Leave it to a town that hasn’t had postseason baseball in two decades to pull a hockey tactic.
Much like Penguins fans getting into the head of an opposing goalie, the fans at PNC Park had an enormous impact on the Pirates’ 6-2 victory in the National League wild-card playoff game on Tuesday night, rattling Cincinnati Reds pitcher Johnny Cueto off the mound.
Ever wonder what it’s like to have a crowd of 40,487 mockingly chanting your name in sing-song fashion? It certainly didn’t look pleasant for Cueto.
He dropped the ball – literally – before he could throw his next pitch. If he looked flustered then, he was positively rattled after he released that next pitch, as Russell Martin deposited it into the left-field stands.
Cueto had already given up a home run to Marlon Byrd and got a 390-foot out on a ball that Pedro Alvarez had crushed. With each hard-hit ball, the crowd got louder and louder.
Welcome back to the postseason, Pittsburgh.
All those who wondered if it could ever be a baseball town again after so many years of small crowds and horrible teams had their answer. And a loud one.
“Unbelievable!” Byrd said when asked about the crowd support. “Chanting Cueto's name. From pitch 1 to the last pitch of the game they were in it. They were loud! Loved it.”
There were boats in the Allegheny River and people hanging out on the Clemente Bridge outside of the stadium – and a Jolly Roger hanging off of it. It was an atmosphere that rivaled any postseason game featuring the Steelers or Penguins.
Pirates fans, who have waited 21 years since their last playoff game, made up for lost time on Tuesday night.
Aside from a few fans reaching over the railing, they were outstanding, from beginning to end. Nearly an hour before the first pitch, a “Let’s go Bucs!” chant reverberated around the stadium.
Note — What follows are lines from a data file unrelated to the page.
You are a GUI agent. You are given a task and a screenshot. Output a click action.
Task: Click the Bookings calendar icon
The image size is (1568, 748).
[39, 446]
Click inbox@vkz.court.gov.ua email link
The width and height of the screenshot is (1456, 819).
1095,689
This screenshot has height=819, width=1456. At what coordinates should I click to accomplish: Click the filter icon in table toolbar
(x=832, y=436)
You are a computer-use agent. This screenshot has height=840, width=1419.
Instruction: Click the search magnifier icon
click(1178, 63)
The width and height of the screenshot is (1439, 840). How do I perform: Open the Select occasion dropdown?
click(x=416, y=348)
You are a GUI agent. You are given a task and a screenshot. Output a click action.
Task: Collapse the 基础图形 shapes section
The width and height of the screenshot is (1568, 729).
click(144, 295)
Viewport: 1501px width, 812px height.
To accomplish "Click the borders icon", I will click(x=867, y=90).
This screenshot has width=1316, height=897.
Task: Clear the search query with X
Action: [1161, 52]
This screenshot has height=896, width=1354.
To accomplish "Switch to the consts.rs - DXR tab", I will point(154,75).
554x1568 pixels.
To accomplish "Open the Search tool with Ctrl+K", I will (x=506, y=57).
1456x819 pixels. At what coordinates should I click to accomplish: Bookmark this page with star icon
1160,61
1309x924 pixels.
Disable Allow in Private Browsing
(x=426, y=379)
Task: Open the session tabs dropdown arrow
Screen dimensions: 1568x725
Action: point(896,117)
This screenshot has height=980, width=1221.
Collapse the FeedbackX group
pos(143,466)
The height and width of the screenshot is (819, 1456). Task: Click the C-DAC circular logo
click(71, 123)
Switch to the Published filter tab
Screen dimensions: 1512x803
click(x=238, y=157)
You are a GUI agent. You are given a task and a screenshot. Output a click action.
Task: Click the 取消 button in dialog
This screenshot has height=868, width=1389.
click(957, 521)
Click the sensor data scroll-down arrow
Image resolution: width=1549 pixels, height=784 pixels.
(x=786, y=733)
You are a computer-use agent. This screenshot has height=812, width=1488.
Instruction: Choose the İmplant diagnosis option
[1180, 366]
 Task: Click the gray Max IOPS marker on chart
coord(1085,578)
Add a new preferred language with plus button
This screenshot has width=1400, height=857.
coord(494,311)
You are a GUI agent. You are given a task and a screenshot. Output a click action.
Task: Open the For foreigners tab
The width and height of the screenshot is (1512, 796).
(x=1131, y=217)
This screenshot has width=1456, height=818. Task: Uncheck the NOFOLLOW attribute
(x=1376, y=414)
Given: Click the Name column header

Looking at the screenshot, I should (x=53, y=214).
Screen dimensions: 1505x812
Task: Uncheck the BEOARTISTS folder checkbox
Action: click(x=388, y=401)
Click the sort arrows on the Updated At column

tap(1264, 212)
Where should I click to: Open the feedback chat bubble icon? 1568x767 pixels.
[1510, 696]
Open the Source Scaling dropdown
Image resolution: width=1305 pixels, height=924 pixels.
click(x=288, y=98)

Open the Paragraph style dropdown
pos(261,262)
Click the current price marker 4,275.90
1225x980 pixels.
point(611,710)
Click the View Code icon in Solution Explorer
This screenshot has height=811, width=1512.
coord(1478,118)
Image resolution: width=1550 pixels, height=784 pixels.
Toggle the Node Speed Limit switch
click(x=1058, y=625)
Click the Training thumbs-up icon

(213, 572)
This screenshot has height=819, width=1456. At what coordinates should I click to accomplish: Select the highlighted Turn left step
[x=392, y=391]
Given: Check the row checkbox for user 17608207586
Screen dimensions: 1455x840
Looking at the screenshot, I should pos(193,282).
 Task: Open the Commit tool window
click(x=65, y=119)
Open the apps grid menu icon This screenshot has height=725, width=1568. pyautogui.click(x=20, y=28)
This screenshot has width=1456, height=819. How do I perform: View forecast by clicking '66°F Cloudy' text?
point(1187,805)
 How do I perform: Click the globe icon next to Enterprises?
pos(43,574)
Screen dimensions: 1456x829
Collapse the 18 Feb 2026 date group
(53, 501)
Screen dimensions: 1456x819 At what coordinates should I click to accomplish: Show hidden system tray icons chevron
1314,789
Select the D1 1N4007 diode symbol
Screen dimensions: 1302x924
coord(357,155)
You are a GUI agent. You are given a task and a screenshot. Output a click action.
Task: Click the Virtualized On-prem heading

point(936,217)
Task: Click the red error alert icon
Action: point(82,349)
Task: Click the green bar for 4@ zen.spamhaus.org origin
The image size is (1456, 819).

They completely threw Cueto, who was 8-2 with a 1.90 ERA in 13 career starts at PNC Park, off his game.
They stood and applauded every time Francisco Liriano got two strikes on a Reds batter and screamed their approval at every Pirates hit. The crowd, which was a record for the
11-year-old stadium, sang along to Journey’s “Don’t Stop Believin’ ” long after the music had stopped before Clint Barmes’ fifth-inning at-bat.
They chanted the name of virtually every reliever that Reds manager Dusty Baker trotted out to the mound – and there were many, and they serenaded Liriano with a chant of his own when it was clear his night was done.
“There's no doubt there was a 10th man tonight,” said second baseman Neil Walker, who grew up in Pittsburgh and watched the Pirates struggle for years. “Home-field advantage, you just saw how important it was. The fans were in it from pitch 1 to the last out.”
What an incredible night for Pittsburgh. But, thanks to the team’s performance, they’ll get to do it again in the National League Division Series against the St. Louis Cardinals.
Pirates fans might just be able to get used to this.